Question 111
An employee logs on to the My Devices portal and marks a currently on-boarded device as `Lost`.
Which two actions occur within Cisco ISE as a result of this action? (Choose two.)
A. BYOD Registration status is updated to No.
B. BYOD Registration status is updated to Unknown.
C. The device access has been denied.
D. Certificates provisioned to the device are not revoked.
E. The device status is updated to Stolen.
Question 112
A network administrator is configuring a secondary Cisco ISE node from the backup configuration of the primary Cisco ISE node to create a high availability pair.
The Cisco ISE CA certificates and keys must be manually backed up from the primary Cisco ISE and copied into the secondary Cisco ISE.
Which command must be issued for this to work?
A. copy certificate ise
B. certificate configure ise
C. import certificate ise
D. application configure ise
Question 113
A network engineer has been tasked with enabling a switch to support standard web authentication for Cisco ISE. This must include the ability to provision for URL redirection on authentication.
Which two commands must be entered to meet this requirement? (Choose two.)
A. ip http secure-server
B. ip http authentication
C. ip http server
D. ip http redirection
E. ip http secure-authentication
Question 114
Which two endpoint compliance statuses are possible? (Choose two.)
A. compliant
B. valid
C. unknown
D. known
E. invalid
Question 115
Which two ports must be open between Cisco ISE and the client when you configure posture on Cisco ISE? (Choose two.)
A. TCP 80
B. TCP 8905
C. TCP 8443
D. TCP 8906
E. TCP 443
Question 116
What are two components of the posture requirement when configuring Cisco ISE posture? (Choose two.)
A. Client Provisioning portal
B. remediation actions
C. updates
D. access policy
E. conditions
Question 117
Which port does Cisco ISE use for native supplicant provisioning of a Windows laptop?
A. TCP 8905
B. TCP 8909
C. TCP 443
D. UDP 1812
Question 118
When planning for the deployment of Cisco ISE, an organization's security policy dictates that they must use network access authentication via RADIUS. It also states that the deployment needs to provide an adequate amount of security and visibility for the hosts on the network.
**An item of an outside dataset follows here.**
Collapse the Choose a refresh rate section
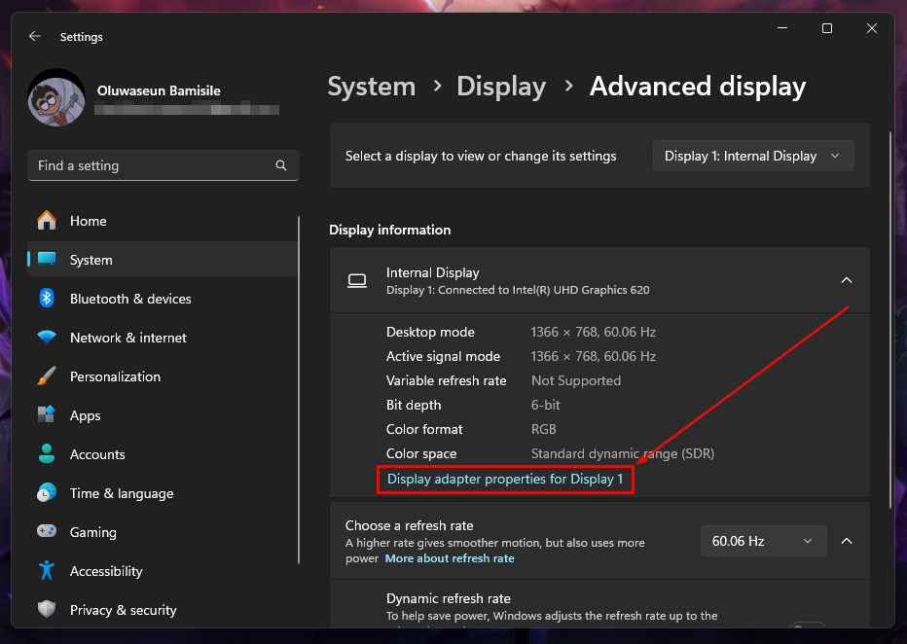This screenshot has height=644, width=907. coord(846,541)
Why should the engineer configure MAB in this situation?
A. The Cisco switches only support MAB.
B. MAB provides the strongest form of authentication available.
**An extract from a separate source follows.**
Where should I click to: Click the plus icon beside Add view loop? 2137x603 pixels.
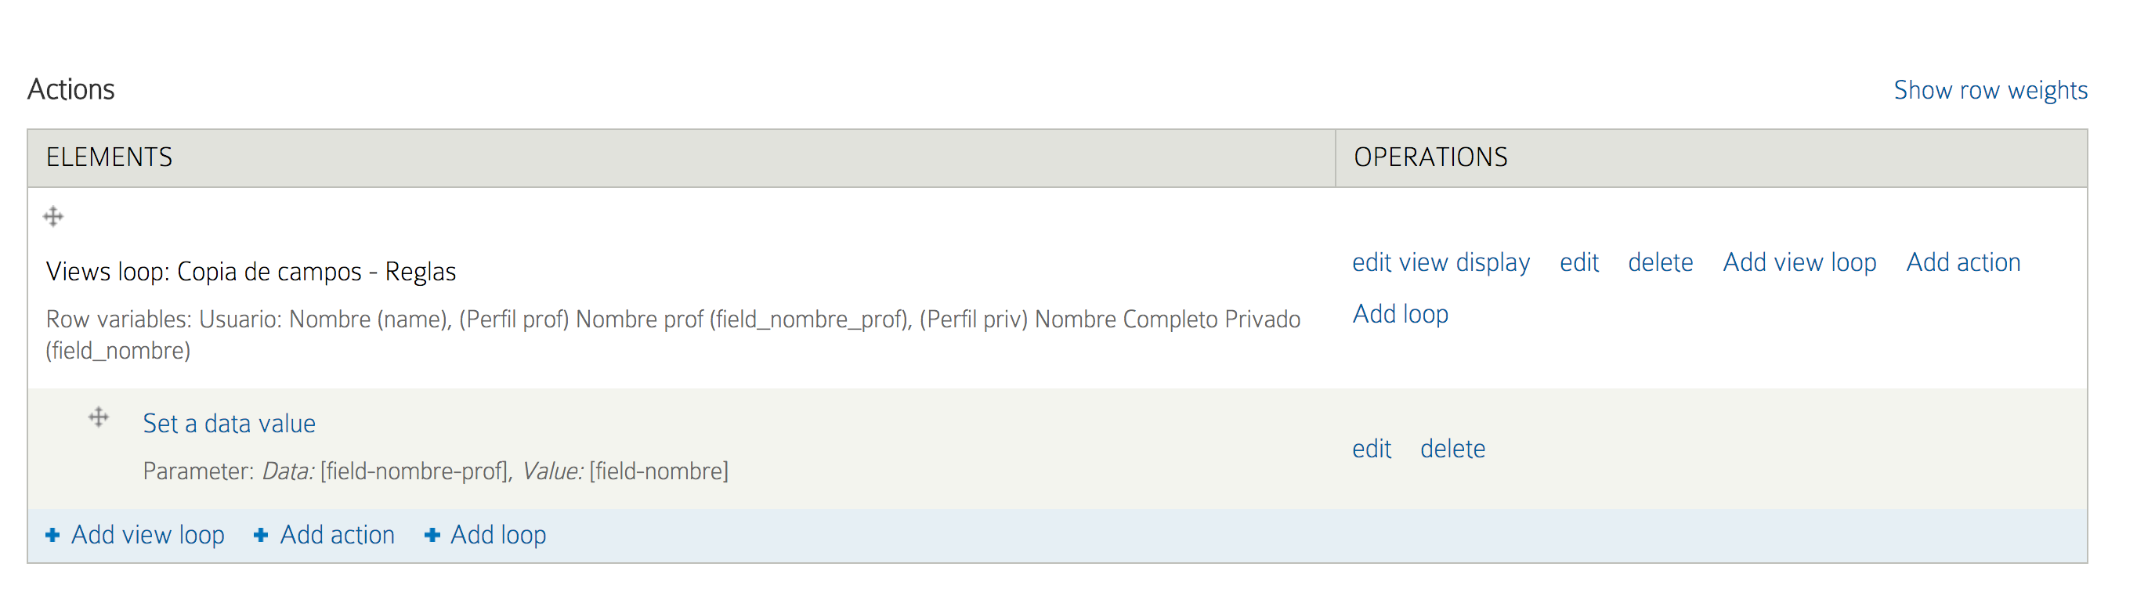[52, 535]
C. MAB provides user authentication.
D. The devices in the network do not have a supplicant.
Question 119
An organization is implementing Cisco ISE posture services and must ensure that a host-based firewall is in place on every Windows and Mac computer that attempts to access the network. They have multiple vendors' firewall applications for their devices, so the engineers creating the policies are unable to use a specific application check in order to validate the posture for this.
What should be done to enable this type of posture check?
A. Enable the default application condition to identify the applications installed and validate the firewall app.
B. Enable the default firewall condition to check for any vendor firewall application.
C. Use a compound condition to look for the Windows or Mac native firewall applications.
D. Use the file registry condition to ensure that the firewall is installed and running appropriately.
Question 120
A network administrator must use Cisco ISE to check whether endpoints have the correct version of antivirus installed.
Which action must be taken to allow this capability?
A. Create a Cisco AnyConnect Network Visibility Module configuration profile to send the antivirus information of the endpoints to Cisco ISE.
B. Configure Cisco ISE to push the HostScan package to the endpoints to check for the antivirus version.
C. Configure a native supplicant profile to be used for checking the antivirus version.
D. Create a Cisco AnyConnect configuration within Cisco ISE for the Compliance Module and associated configuration files.